My father-in-law is a pilot and some years ago told me about the transition on airplanes from traditional "mechanical" style of flying to the newer "fly by wire". Basically, the old electric, servo-motor, pneumatic type controls were replaced by embedded computers (I'm oversimplifying). What this meant was that instead of sending electric impulses that directly controlled motors, flaps, etc, binary messages were sent to embedded controllers that would in turn, control the motors, flaps etc.

This would allow for "manipulation" of the pilot's action where the embedded device had a "better idea" (he was not a fan!).

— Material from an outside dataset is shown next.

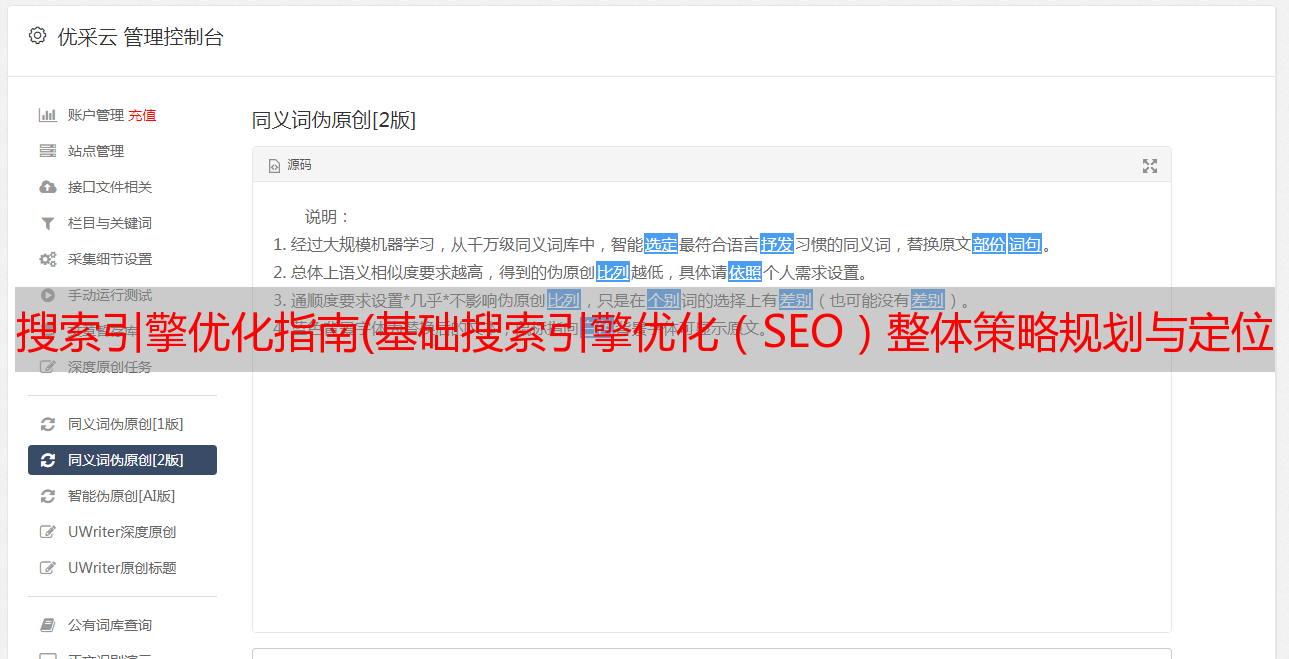
Task: Select the active 同义词伪原创[2版] menu item
Action: pyautogui.click(x=122, y=460)
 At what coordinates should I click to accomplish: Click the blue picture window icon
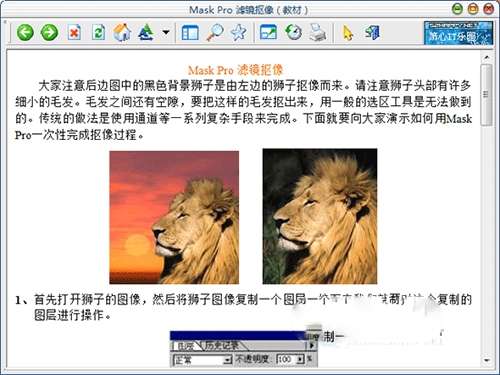(268, 32)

So a violent movement on the controls might be changed to a less violent movement that would prevent the plane from stalling - or at least that is the general idea. So instead of relying on Sam the mechanic who has a nice greasy shirt, cool pin-up calendars and a beard, you are relying on Simon the programmer who plays fantasy games and always smells a little like cheese. Quite a transition!

The reason I bring that up is I do quite a bit of music making with traditional sounding tracks (saxophone, trumpet, bass, guitar) and yet I don't even have a microphone in my studio. Instead of passing analog waveforms electronically into my music, I tend to send binary messages that the computer then takes up and uses to create noise. Seems to be a very good analogy.

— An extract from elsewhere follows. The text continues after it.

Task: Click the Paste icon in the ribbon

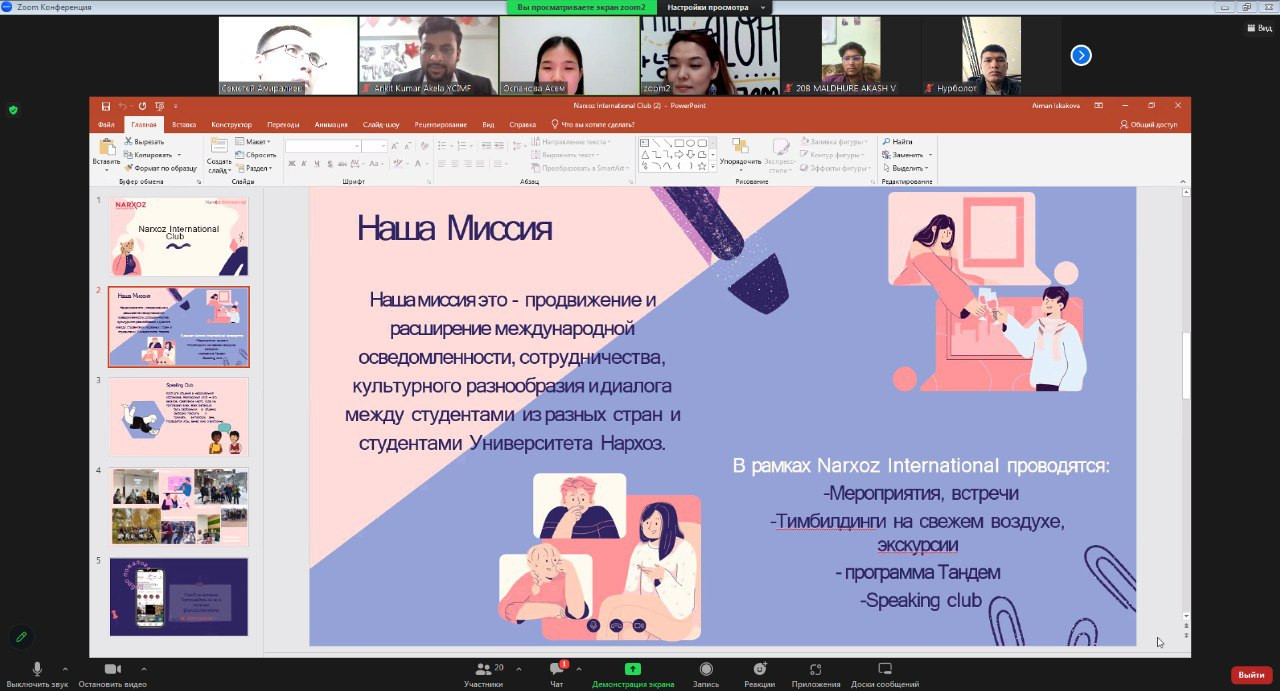Action: (x=106, y=148)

In the case of MIDI keyboards, this is pretty common. Whatever you are doing on the keyboard is being encoded into numeric messages that are passed via MIDI cables, or USB cables into a computer that then passes the events into software that is creating sounds, applying effects and ultimately making noise.

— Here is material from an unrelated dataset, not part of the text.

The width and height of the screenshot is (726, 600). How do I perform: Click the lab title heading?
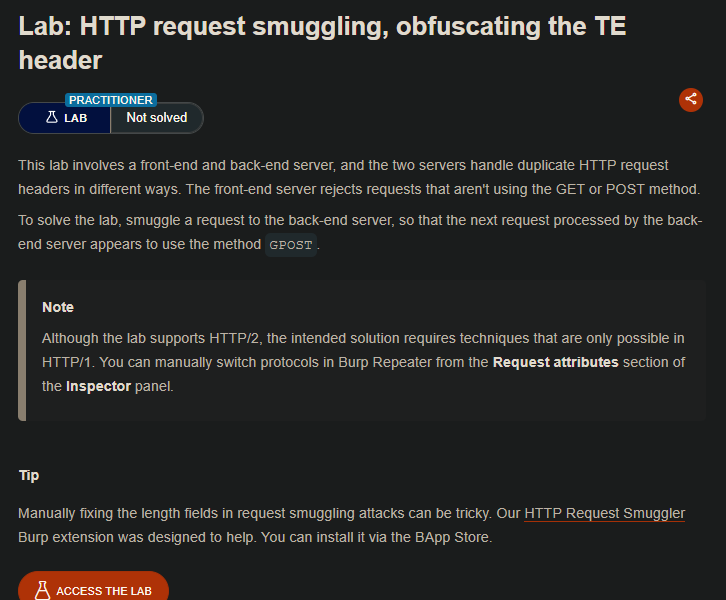(x=322, y=43)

A good friend of mine, Marty, uses a much more complicated method of soundmaking. He starts with a manual exciter which creates oscillating vibrations, these go through an echo chamber made of shaped wood which modulates the waveforms projecting them out of a round hole into an irregularly shaped rectangular space filled with other shapes that affect the waveforms. Some of the randomly bouncing waveforms are "captured" by a membrane that vibrates in time with the excitations in the room, produces an electronic signal that is ultimately transformed from analog to digital format and stored in a file. Because I find this entire process mind-boggling, I tend to stick to the simple MIDI method myself.

In the case of trumpets or saxes, I like to use a wind controller which is "played" like a traditional instrument with keys to finger, a mouthpiece to blow into and, of course, a USB cable coming out the other end. The fingerings change internal note numbers, the breath controls a pressure monitor that also sends numeric impulses continually via MIDI. A few other sensors allow me to send modulations as well such as a thumb control to "bend" the note or create a "growl" sound (these are configurable). All in all, this is much simpler to me than analog!

Like the airplane, the receiving computer can "manipulate" the raw data I send it. It can use any program it has to create the sound. So, with the same inputs, it can produce saxophone sounds, trumpet sounds or entirely electronic or digital synth sounds. The possibilities are endless using just one input device. As time continues and software develops, even "analog" sounds can be modeled effectively to where even if not perfect, they are hard to distinguish from physical instruments.

I suppose I'm just rambling, but technology always fascinates me and usually delights me! Maybe I should grab a beer with Simon the cheesy computer guy.